(This column is written in honor of Gary Webb formerly of the San Jose Mercury News who exposed the CIA connection in smuggling drugs into LA’s African American community. For some reporting errors he was hung out to dry by his publisher and most of the Establishment media like the LATimes, Washington Post and NY Times. He committed suicide.)
After cowboys, my heroes have always been reporters, in real life and in the movies. Good, accurate reporters are the Phillip Marlowe and Sam Spades of our time – detectives tracking a crime in all but name. A century ago Ida Tarbell and Lincoln Steffens were insulted with the compliment of “muckraker” for exposing the crimes and cruelty of the Gilded Age. Today’s muckraking by “detectives” like Matt Taibbi, Patrick Cockburn, Sy Hersh and James Risen is almost always a product of dull print not glamorous broadcast.
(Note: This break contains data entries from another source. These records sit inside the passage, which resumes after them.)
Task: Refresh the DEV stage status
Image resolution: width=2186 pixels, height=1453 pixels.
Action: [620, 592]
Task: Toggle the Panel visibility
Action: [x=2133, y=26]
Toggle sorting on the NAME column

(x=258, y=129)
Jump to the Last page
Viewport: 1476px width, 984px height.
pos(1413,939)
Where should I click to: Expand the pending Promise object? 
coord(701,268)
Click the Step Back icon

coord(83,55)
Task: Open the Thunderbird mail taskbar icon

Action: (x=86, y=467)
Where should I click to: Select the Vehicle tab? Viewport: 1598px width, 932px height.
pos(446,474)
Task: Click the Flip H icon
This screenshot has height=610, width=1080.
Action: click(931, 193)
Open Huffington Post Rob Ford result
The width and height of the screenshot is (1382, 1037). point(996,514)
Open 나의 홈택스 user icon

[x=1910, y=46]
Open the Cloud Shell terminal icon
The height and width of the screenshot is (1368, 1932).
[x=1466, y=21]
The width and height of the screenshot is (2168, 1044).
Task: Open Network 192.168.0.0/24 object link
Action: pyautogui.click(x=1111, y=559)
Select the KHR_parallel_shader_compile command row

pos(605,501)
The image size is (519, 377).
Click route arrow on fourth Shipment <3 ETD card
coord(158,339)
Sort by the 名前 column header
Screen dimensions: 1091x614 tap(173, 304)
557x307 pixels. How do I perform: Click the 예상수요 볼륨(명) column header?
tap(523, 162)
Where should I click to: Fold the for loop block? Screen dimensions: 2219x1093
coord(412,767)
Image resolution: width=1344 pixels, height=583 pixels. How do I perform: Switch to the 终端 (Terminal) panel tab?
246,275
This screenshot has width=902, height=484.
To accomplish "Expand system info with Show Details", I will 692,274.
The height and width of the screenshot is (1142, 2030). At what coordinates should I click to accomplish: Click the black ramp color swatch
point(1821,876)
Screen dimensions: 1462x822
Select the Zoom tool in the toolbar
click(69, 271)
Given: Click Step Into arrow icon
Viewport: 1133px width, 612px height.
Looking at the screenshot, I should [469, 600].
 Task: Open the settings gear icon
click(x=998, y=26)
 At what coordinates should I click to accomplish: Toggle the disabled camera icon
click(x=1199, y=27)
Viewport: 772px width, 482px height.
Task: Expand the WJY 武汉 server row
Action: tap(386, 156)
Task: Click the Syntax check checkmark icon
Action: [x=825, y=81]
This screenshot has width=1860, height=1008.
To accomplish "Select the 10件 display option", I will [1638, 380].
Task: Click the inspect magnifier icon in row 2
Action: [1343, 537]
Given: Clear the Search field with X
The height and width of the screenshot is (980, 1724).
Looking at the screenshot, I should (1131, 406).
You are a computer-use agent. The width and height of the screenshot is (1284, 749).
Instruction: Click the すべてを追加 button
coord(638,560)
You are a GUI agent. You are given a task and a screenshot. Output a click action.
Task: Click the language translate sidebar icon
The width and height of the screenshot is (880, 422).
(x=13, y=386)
Bob Simon’s over 200 reports on CBS’s 60 Minutes, from places like Gaza, Vietnam and Bosnia, are shining exceptions for their straightforward, sympathetic writing and letting a story speak for itself not the journalist.
The dirty little secret of most network TV is that its finest stories – that is, those exposes that make the Establishment’s skin crawl –often start as “boring” research-based slogging by unglam reporters, for local newspapers like the Hartford Courant, the Anderson Valley Advertiser and San Jose Mercury News, armed only with a computer, telephone and public records index.
I was lucky to be born in Chicago a fabulous newspaper town, full of crime, dirty cops and dirtier judges, covered by my favorite tabloids including the Chicago Times where I served an apprenticeship as a copy boy. Scandal and muckraking were the meat and drink for us Chicago readers in a one-party Democratic-dictatorship town.
Heaven knows there was enough muck to rake. It was, and today often is, a rare judge or alderman who doesn’t end up in the clink. Of the 100 or so people to serve as a Chicago alderman in the last four decades, 31 of them have been convicted of corruption. And let’s not even speak of the past governor Blagojevich who became the fourth of the past seven Illinois governors to be convicted of a felony.
Thus, I grew up in a headline hunting, scandalmongering, “irresponsible” tabloidish journalistic culture.
I first became a working journalist in London’s Fleet Street which in many ways resembled Old Timey Chicago’s graft, alcoholism and pursuit of trivial sleaze.
Given this history, I’m hardly one to sit in judgment on journalistic “ethical lapses”. But there really is a world of difference between a sleek superstar like Brian Williams and a stone-cold reporter like Bob Simon.
On TV’s 60 Minutes Simon reported without performing. (His last story, on Ebola, will appear this Sunday.) Brian Williams is cut from a different cloth. (See actor William Hurt in Broadcast News.) Williams adored, and got addicted to, the ego-Botox of celebrity. NBC pushed him absurdly hard as their Peacock Network brand, and paid him $10 million a year to shine on viewers with whatever is the opposite of real news. With his jut jaw, easy delivery and delight in telling fish stories to David Letterman on late nite TV shows, he is almost as much a victim of an anti-news system as its exploiter.
As an “embedded” war reporter in Iraq he broke an honest reporter’s first moral rule to “comfort the afflicted and afflict the comfortable”. He praised the invasion as “the cleanest war in all of military history” in tune with elite journalism’s prevailing lies at the time.
Celebrity journalism usually stinks on TV. You can be 99 percent certain that when ABC’s David Muir, CBS’s Scott Pelley and whoever NBC digs up as its next Rock Center star announces a “scoop” the crucial drudge work begins with a woman or man with a pencil and a sharp nose for news beavering away probably in some distant “regional” paper.
Clancy Sigal is a screenwriter and novelist. His latest book is Hemingway Lives. Sigal and Doris Lessing lived together in London for several years.